Transience and recurrence of sets for branching random walk via non-standard stochastic orders

TL;DR

This paper investigates how the recurrence and transience of space-time sets in branching random walks depend on offspring distributions, introducing a new stochastic order called the germ order to establish monotonicity results.

Contribution

It introduces the germ order for probability measures and proves that recurrence and transience properties are monotone with respect to this order for branching random walks.

Findings

Recurrence with respect to a smaller offspring distribution implies recurrence for larger distributions.

Transience with respect to a larger offspring distribution implies transience for smaller distributions.

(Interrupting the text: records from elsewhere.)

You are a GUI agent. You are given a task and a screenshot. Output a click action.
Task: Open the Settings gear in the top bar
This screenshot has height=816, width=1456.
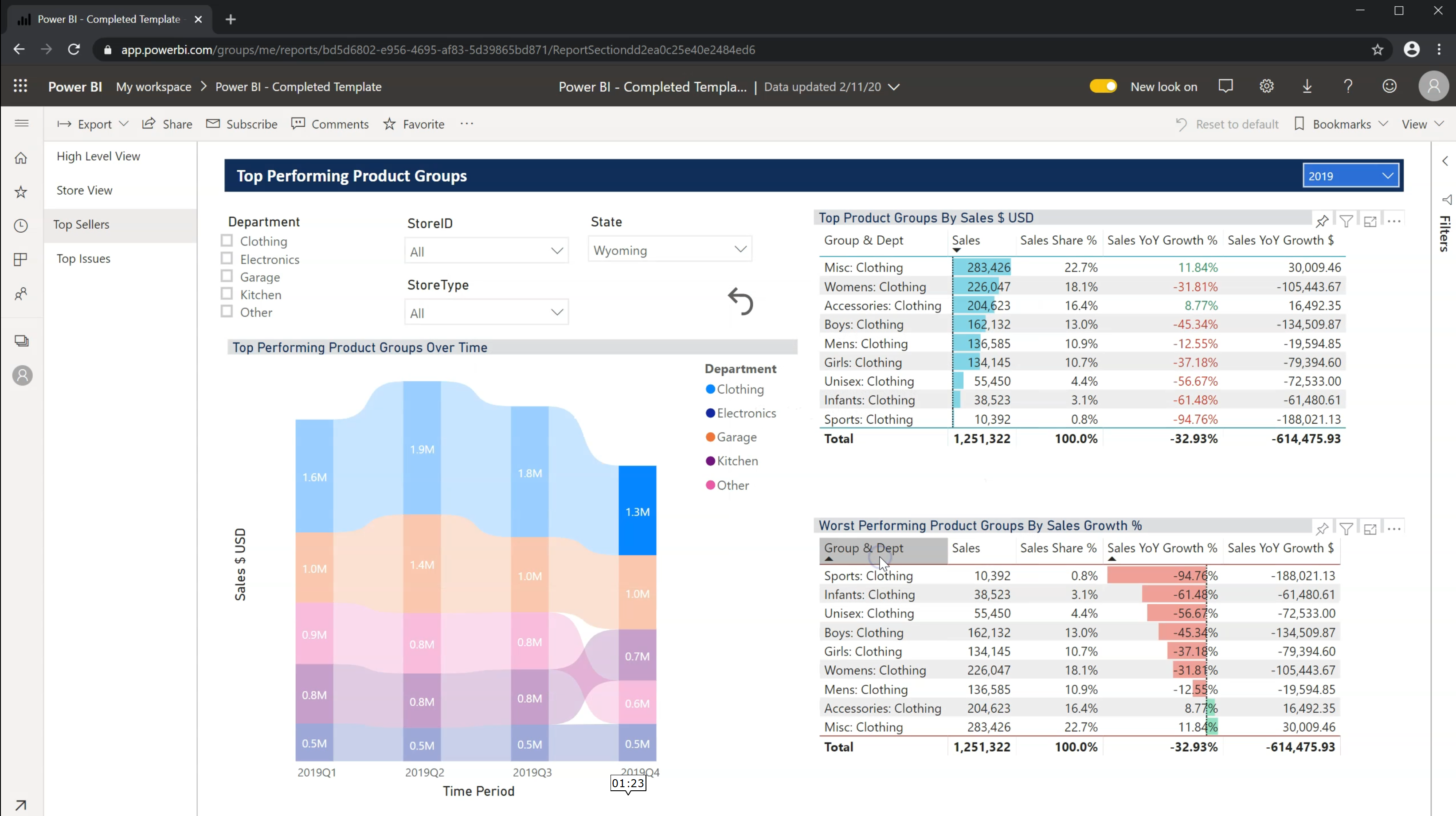[x=1267, y=86]
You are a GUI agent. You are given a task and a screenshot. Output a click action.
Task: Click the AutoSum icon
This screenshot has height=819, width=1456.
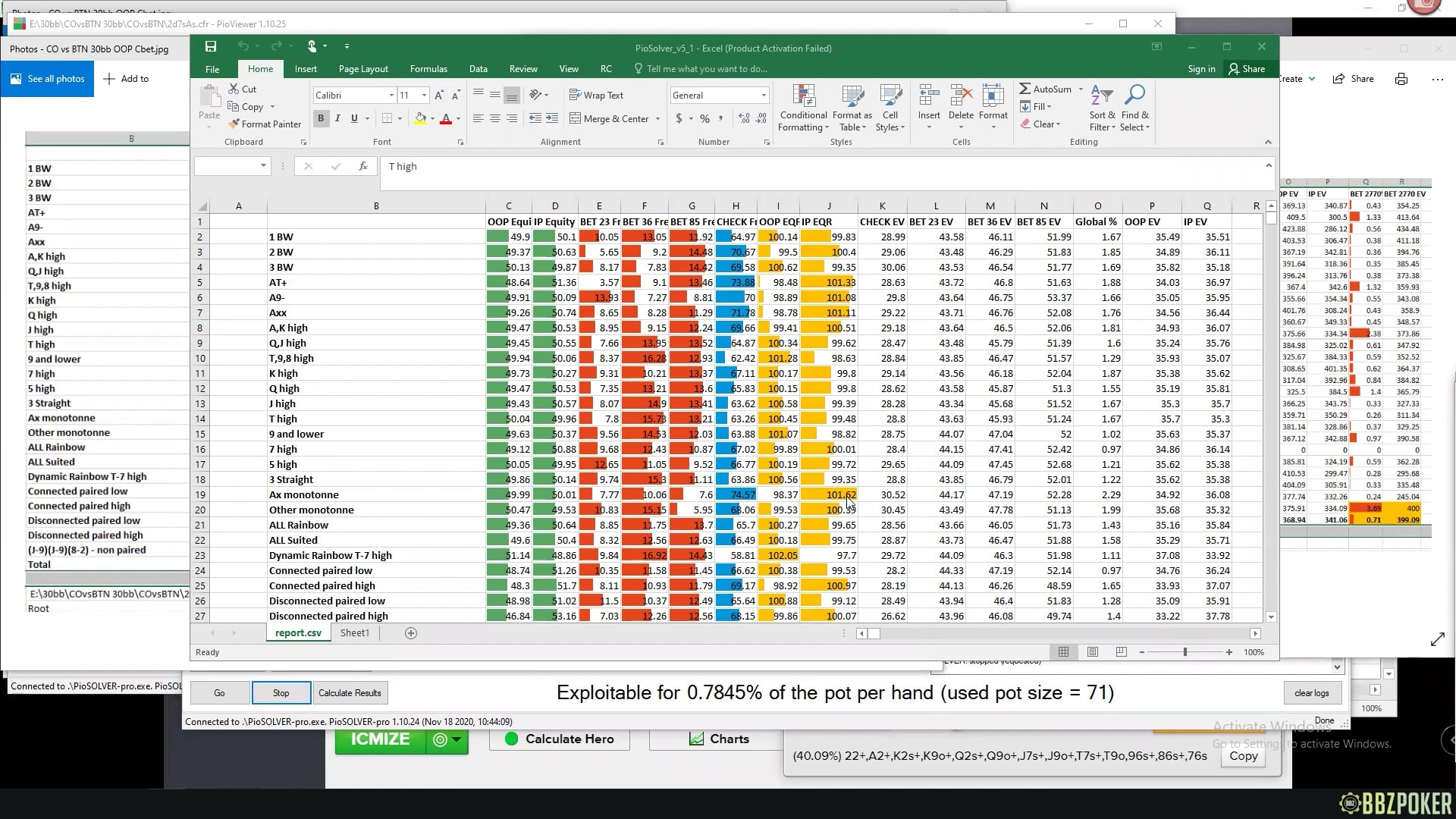(1025, 89)
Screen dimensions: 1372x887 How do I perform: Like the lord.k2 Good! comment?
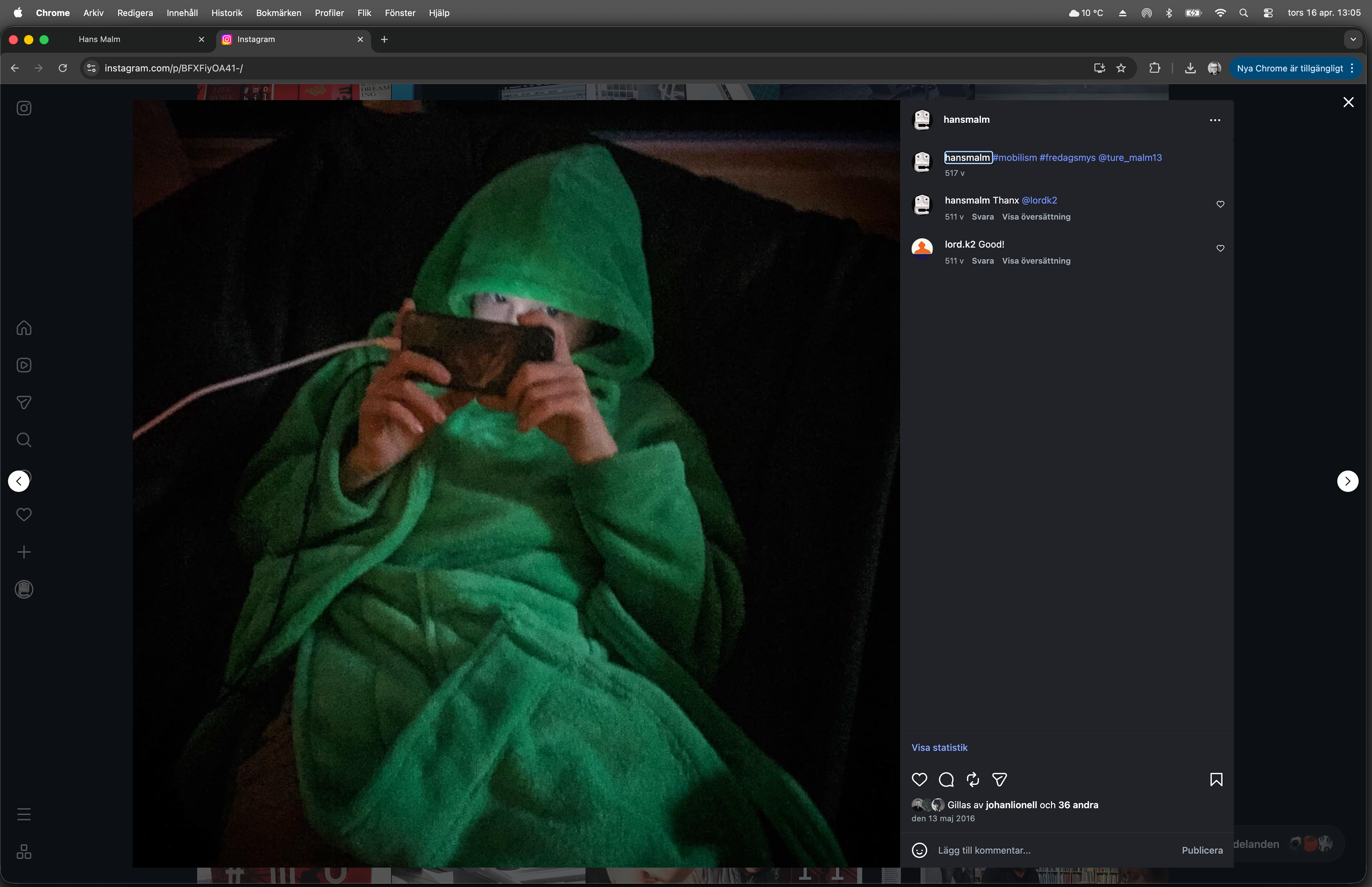click(x=1220, y=248)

The germ order generalizes previous stochastic orders used in related models.

Abstract

We study how the recurrence and transience of space-time sets for a branching random walk on a graph depends on the offspring distribution. Here, we say that a space-time set $A$ is recurrent if it is visited infinitely often almost surely on the event that the branching random walk survives forever, and say that $A$ is transient if it is visited at most finitely often almost surely. We prove that if $\mu$ and $\nu$ are supercritical offspring distributions with means $\bar \mu < \bar \nu$ then every space-time set that is recurrent with respect to the offspring distribution $\mu$ is also recurrent with respect to the offspring distribution $\nu$ and similarly that every space-time set that is transient with respect to the offspring distribution $\nu$ is also transient with respect to the offspring distribution $\mu$. To prove this, we introduce a new order on probability measures that we call the germ order and prove more generally that the same result holds whenever $\mu$ is smaller than $\nu$ in the germ order. Our work is inspired by the work of Johnson and Junge (AIHP 2018), who used related stochastic orders to study the frog model.